[Collected data]
= Beginning of Section =
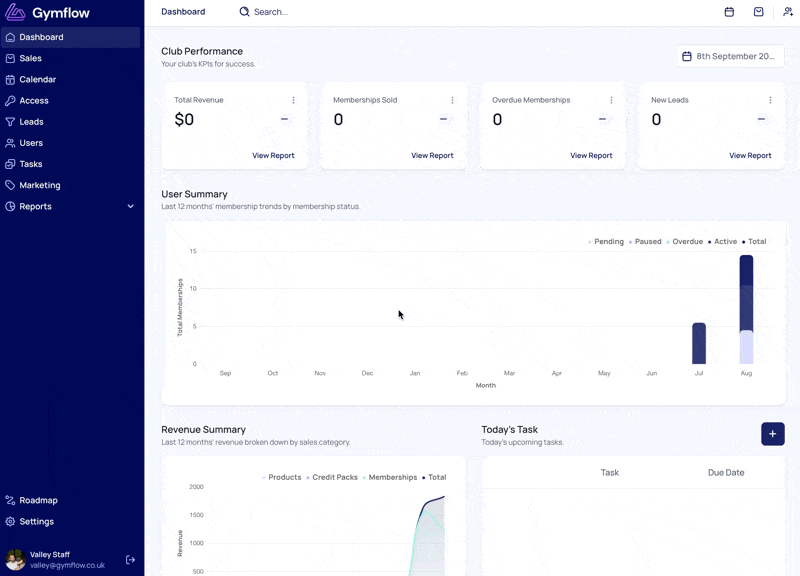The height and width of the screenshot is (576, 800).
Task: Toggle Overdue series in User Summary legend
Action: [684, 241]
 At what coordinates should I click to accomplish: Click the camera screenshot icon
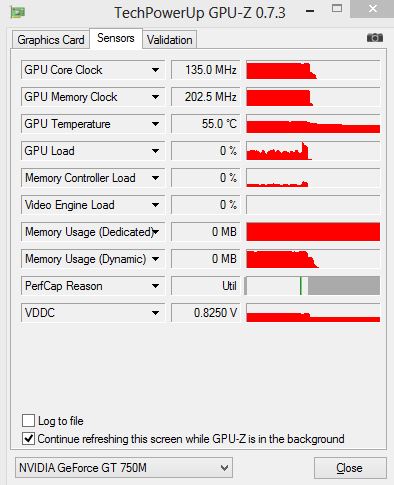pos(375,38)
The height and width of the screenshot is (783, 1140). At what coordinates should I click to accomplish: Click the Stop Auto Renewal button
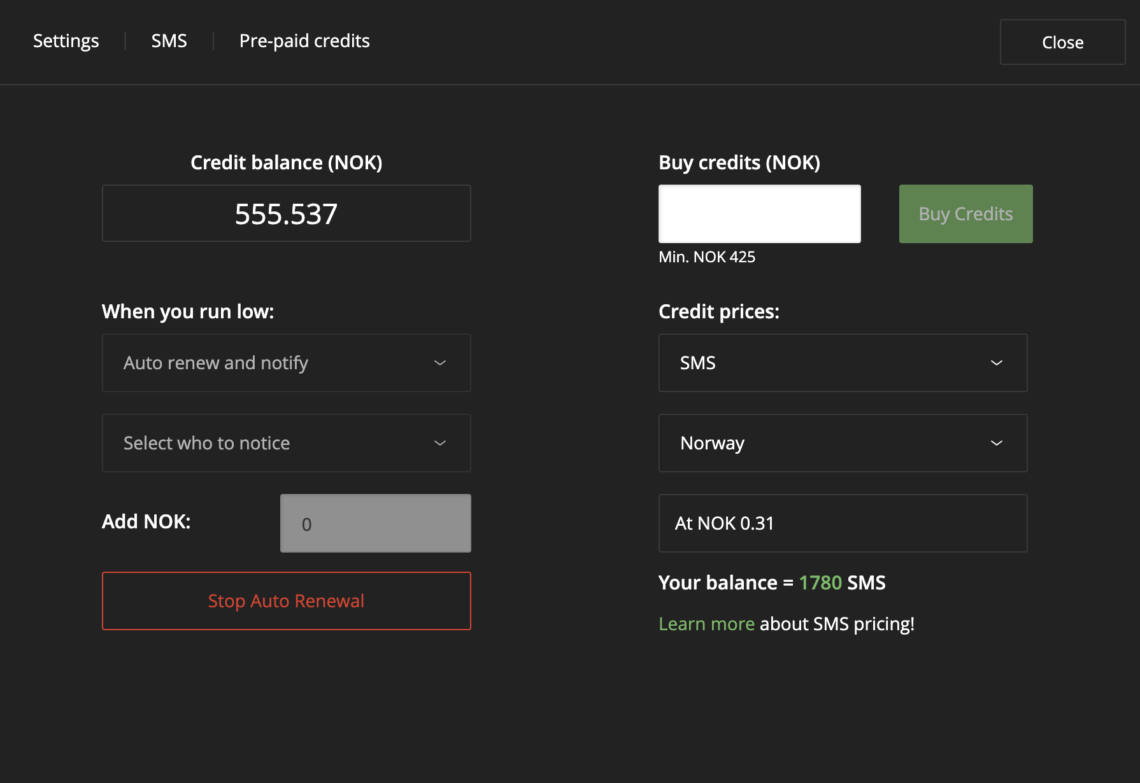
= End of Section =
Assigned task »
For this exercise, write out exactly the lines from the one with "camera screenshot icon" through the last line of the records, inclusive, and leave each picture out.

Reply »
 At what coordinates should I click to accomplish: Click the camera screenshot icon
pos(375,38)
The height and width of the screenshot is (783, 1140). At what coordinates should I click to accomplish: Click the Stop Auto Renewal button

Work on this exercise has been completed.